富山真順さんが朝日新聞その他で話したことについて

以下のような記述が、ぼくのコメント欄でありまして、
「土俵をまちがえた人」(太田良博・沖縄タイムス)を電子テキスト化する(1)

# イッセイ 『相変らず、曽野綾子を弁護する事に終始して、曽野綾子チルドレンの面目躍如である。

>「誰が手榴弾を渡したか」のほうが気になるのはぼくだけでしょうか。

自決場において、防衛隊員が手渡した手榴弾も多い。村長・巡査もそうだが、防衛隊員の多くが中国戦線などで従軍を経験して来ており、軍人精神を叩き込まれている地元在郷軍人だった。その連中が、現場で自決を主導した事は間違いない。
だが、渡された手榴弾はそれだけではない。前に紹介した朝日1988.6.16の記事読んだろうか。予め1945.3.20頃に、役場・兵事主任を通じて20数名が集められて、赤松隊の兵器軍曹が一人二個ずつが配られ、「一発は敵に投げて、もう一発で自決せよ」と命令された、と当時の兵事主任富山真順氏が証言している。戦闘前にすでに50数発が住民の手に渡された勘定だ。

上のテキストで、太田良博が一番問題にしている事は、曽野綾子は手榴弾に関して太田の疑問にまったく答えてない事だ。
何故答えないのか?
実は、曽野綾子は、「ある神話の背景」発表前1969年、渡嘉敷島富山真順に面会して色々話を聞いていると、富山真順が1985年頃に、安仁屋政昭氏に証言している。曽野は法廷の場で、記憶に無いと言ってるが「兵事主任」の存在を知らないはずはない。「集団自決の真実」(ある神話の背景)197ページに、隊員の談として「兵事主任」の文字が出ているからである。』 (2006/09/23 12:55)

ちょっと興味を持って、イッセイさんの以下の言葉を手がかりに、少し調べてみたんですが、
沖縄の人は「降伏勧告状」を持たせたアメリカ軍のことを何も言わないんだろうか(コメント欄)

# イッセイ 『>uprどの
ここの管理人の「『も、問題の矮小化だからねっっ!』と、真っ赤になって怒るみたいです。」

のくだりを読んで、彼が「そっち系」の日本人だと云う事が分かったということですが、貶められる沖縄の人間である私の立場からすれば、彼のコメントの付け方を一読すれば、直感的にこの者がそっち系だと分かるものであります。

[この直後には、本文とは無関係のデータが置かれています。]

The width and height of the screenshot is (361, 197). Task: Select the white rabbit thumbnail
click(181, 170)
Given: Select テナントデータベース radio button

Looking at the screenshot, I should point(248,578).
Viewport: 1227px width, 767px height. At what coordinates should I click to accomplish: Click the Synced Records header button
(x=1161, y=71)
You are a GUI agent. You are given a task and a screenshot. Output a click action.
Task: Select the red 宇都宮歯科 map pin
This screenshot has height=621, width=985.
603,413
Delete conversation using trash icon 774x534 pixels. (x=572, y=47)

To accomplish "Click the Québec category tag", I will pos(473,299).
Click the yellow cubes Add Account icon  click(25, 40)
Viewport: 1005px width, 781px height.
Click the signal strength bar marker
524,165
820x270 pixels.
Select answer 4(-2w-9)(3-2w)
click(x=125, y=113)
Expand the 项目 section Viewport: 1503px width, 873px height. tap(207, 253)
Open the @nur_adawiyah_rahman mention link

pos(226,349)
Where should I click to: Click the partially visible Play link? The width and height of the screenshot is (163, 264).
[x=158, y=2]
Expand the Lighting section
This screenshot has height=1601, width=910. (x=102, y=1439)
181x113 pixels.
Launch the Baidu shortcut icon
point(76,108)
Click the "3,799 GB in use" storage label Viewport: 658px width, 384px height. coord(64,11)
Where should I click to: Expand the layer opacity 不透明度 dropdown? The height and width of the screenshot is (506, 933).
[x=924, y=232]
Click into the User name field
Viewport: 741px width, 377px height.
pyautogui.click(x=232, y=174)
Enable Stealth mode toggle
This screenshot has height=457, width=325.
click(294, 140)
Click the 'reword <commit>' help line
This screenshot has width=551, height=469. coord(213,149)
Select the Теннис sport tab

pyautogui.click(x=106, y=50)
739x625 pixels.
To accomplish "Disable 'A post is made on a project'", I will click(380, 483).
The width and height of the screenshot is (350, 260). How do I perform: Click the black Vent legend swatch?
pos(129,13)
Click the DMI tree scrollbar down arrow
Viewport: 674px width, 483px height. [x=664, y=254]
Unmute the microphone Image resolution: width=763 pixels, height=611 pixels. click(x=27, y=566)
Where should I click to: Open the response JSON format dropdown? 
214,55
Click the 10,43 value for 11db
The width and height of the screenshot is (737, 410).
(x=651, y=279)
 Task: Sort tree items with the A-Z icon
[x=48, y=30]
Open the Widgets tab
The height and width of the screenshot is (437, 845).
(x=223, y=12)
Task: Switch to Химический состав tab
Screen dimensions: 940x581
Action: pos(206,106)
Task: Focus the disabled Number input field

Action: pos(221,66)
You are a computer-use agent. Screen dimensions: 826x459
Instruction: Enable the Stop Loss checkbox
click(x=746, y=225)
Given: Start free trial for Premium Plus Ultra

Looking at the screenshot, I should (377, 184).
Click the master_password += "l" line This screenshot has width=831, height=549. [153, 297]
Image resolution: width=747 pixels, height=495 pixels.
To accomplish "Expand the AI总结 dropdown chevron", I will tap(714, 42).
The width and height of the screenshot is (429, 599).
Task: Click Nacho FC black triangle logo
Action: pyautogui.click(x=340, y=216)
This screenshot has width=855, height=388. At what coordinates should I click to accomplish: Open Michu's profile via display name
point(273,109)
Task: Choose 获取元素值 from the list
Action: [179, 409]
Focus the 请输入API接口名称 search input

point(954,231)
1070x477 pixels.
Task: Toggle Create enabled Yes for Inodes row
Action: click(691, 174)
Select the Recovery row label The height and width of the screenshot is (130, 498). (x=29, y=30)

豊富なデータを持ち出してるかのように見えても、そのデータの取り上げ方は極めて恣意的です。

http://d.hatena.ne.jp/lovelovedog/20060923/oota201#c
[土俵をまちがえた人1] の項で、
小生が、手榴弾の手渡しについての朝日新聞記事を挙げて、これに対しての管理人の見解を質したのに、これを無視しています。また、太田良博の手榴弾配布に付いての、曽野綾子の無回答を非難している事に付いては、ナンのコメントも付けてません。これが恣意的でなくて何でありましょうか?
渡嘉敷村役場の元「兵事主任」の証言というものは、「巡査」の赤松隊長自決命令に関わる証言と同じくらいに、集団自決事件において重要なものです。曽野綾子はその「兵事主任」からも、当時取材をを行っているのです(安仁屋政昭「裁かれた沖縄戦)。それを「集団自決の真実」(ある神話の背景)には、全く記述してないのです。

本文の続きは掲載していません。